Louis XIV et Marie-Thérèse en 1660 | ©Skoklosters slott / Public domain
Mariage Festivités Église paroissiale Louis XIV Marie-Thérèse d'Autriche Église Saint-Jean-Baptiste de Saint-Jean-de-Luz

Un mariage, un traité... des clauses

Tout sauf romantique, cette union !

Il faut dire que Mazarin, qui veut la paix avec l'Espagne contre qui la France est en guerre depuis un siècle, a conclu ledit mariage de Louis XIV avec l'infante Marie-Thérèse en 1659, dans le cadre du traité des Pyrénées.

Marie-Thérèse d'Autriche, qui comme son nom l'indique... est espagnole.

C'est la petite-fille d'Henri IV, et la propre cousine germaine de Louis XIV !

L'union ne représente qu'une toute petite clause, parmi les 124 articles que compte le traité !

L'infante apporte, entre autres, 500 000 écus d'or de dot (une somme co-lo-ssale), mais doit renoncer à ses droits sur la succession de son père, le roi Philippe IV d'Espagne.

Quand on vous disait, que c’était tout, sauf romantique…

Le traité des Pyrénées (d'après Le Brun, 1728)

Le traité des Pyrénées (d'après Le Brun, 1728) | ©Wellcome Collection / Public domain

Mazarin part signer le traité des Pyrénées

Mazarin, parti de Fontainebleau en juillet 1659, arrive à Bayonne avec une centaine de mousquetaires, autant d'hommes d'armes, 200 domestiques et écuyers, « 24 mulets couverts de riches housses brodées de soie, 7 carrosses pour sa personne et quantité de chevaux de main »…

Mme de Motteville raconte :

« Presque tous les chevaux avaient des plumes. Les hommes, les chapeaux, les habits étaient si couverts de broderies, de plumes et de glands, de harnais dorés que cela sentait le grand Cyrus à pleine bouche. »

On déploie la même pompe côté espagnol, avec le ministre don Luis de Haro !

La signature du traité des Pyrénées se déroule sur l'île aux Faisans, sur la Bidassoa, à côté d'Hendaye. Nous sommes le 7 novembre 1659.

Chaque pays a son camp : un pavillon meublé, couvert de tapisseries brodées d'or.

Le grand peintre Velázquez vient spécialement d'Espagne, pour décorer la tente où se signera le traité. Il faut qu'il en mette plein la vue aux Français...

Il se démène jour et nuit.

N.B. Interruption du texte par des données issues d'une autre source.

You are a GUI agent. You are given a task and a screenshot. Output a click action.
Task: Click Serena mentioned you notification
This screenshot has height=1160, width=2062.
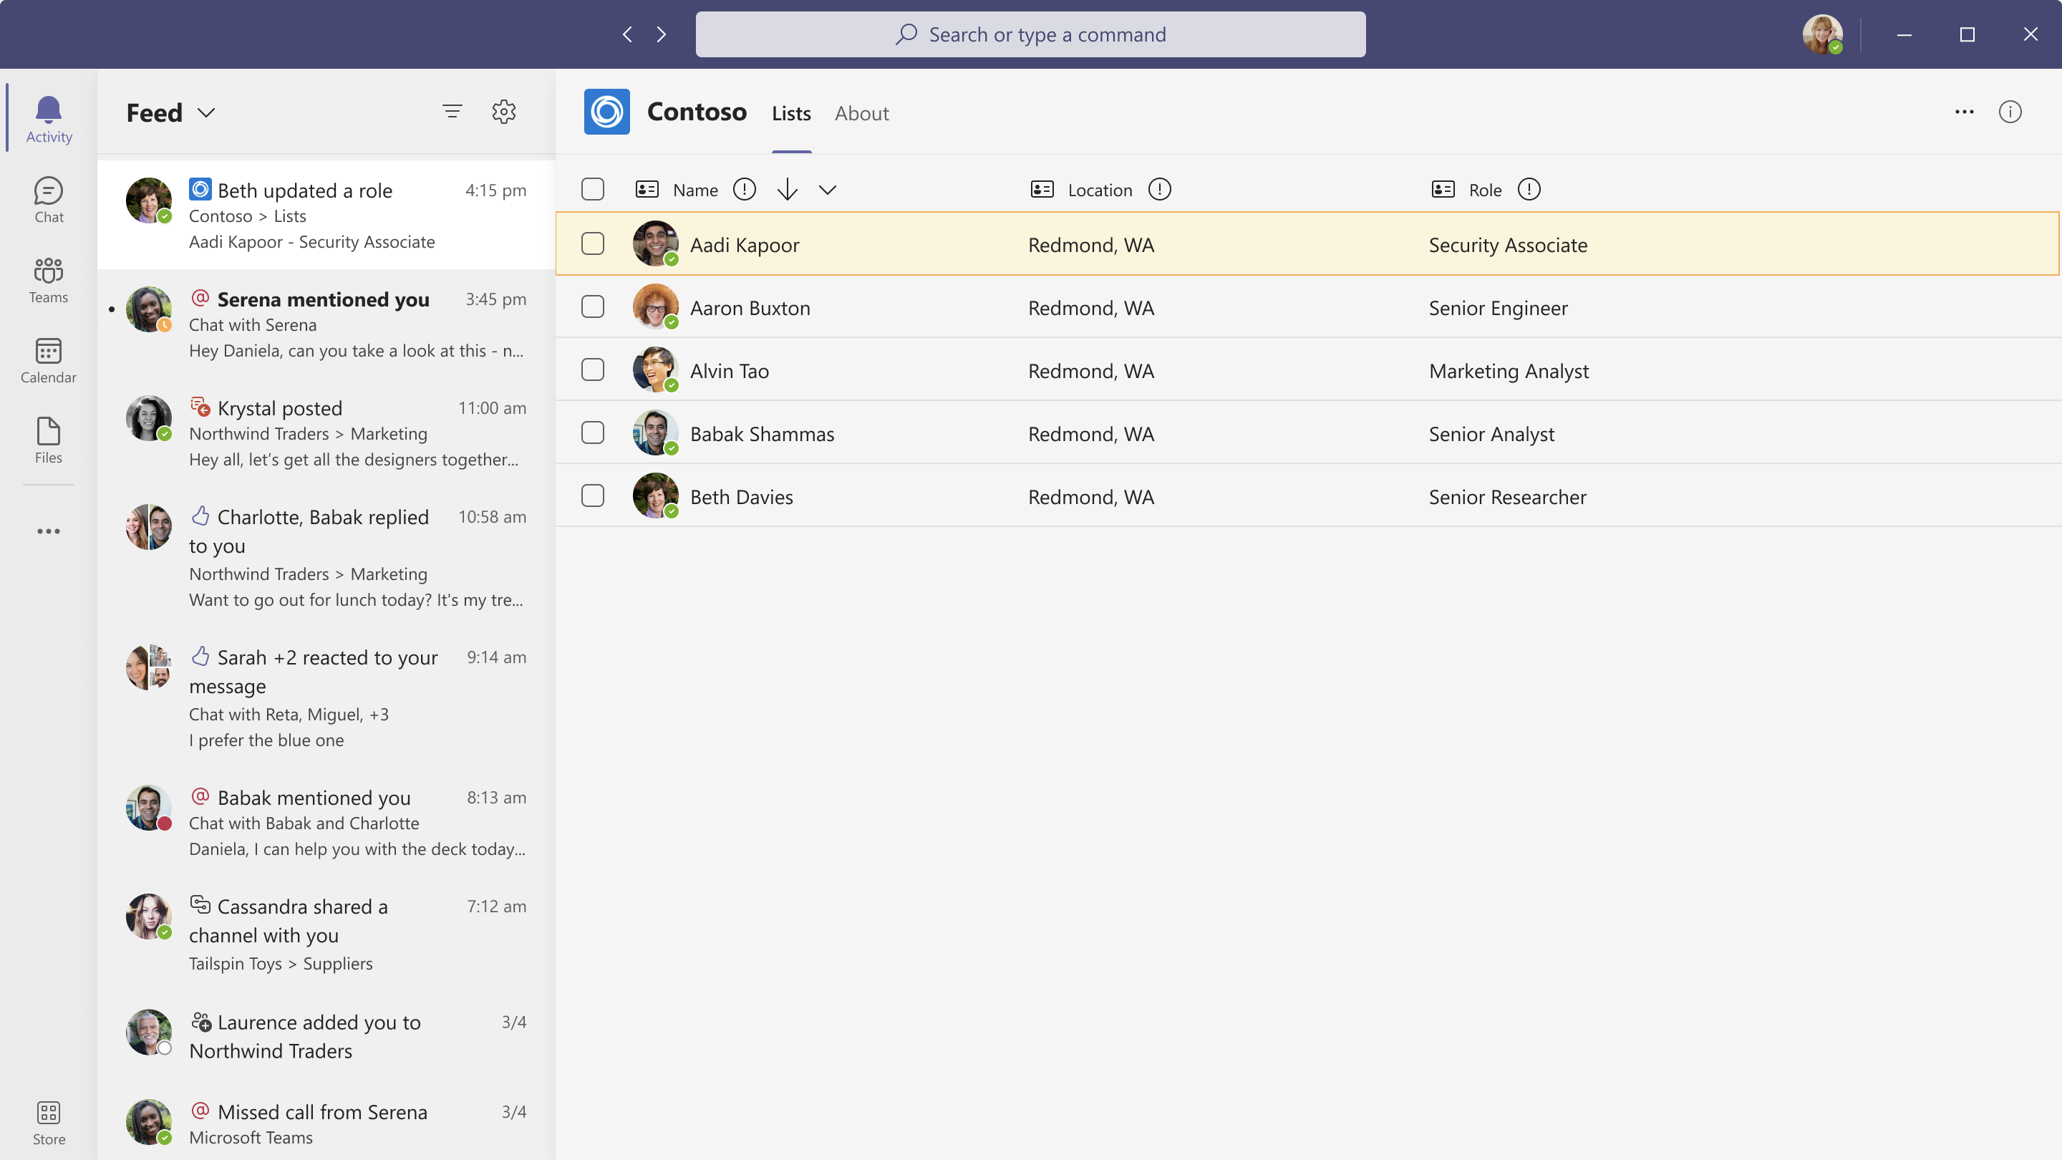(324, 323)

Tiens, il ne fait pas bien chaud, ici, pense-t-il en toussotant, un jour.

Trop tard : le pauvre Diego meurt d'un mauvais coup de froid attrapé sur le chantier, quelques jours après la fin des travaux...

Mariage de Louis XIV et Marie-Thérèse (1782)

Mariage de Louis XIV et Marie-Thérèse (1782) | ©Paris Musées / Musée Carnavalet / CC0

Un dangereux coup de cœur !

Pourtant, pendant ce temps, Louis XIV a la tête ailleurs : il en pince pour la belle Marie Mancini, la nièce de Mazarin !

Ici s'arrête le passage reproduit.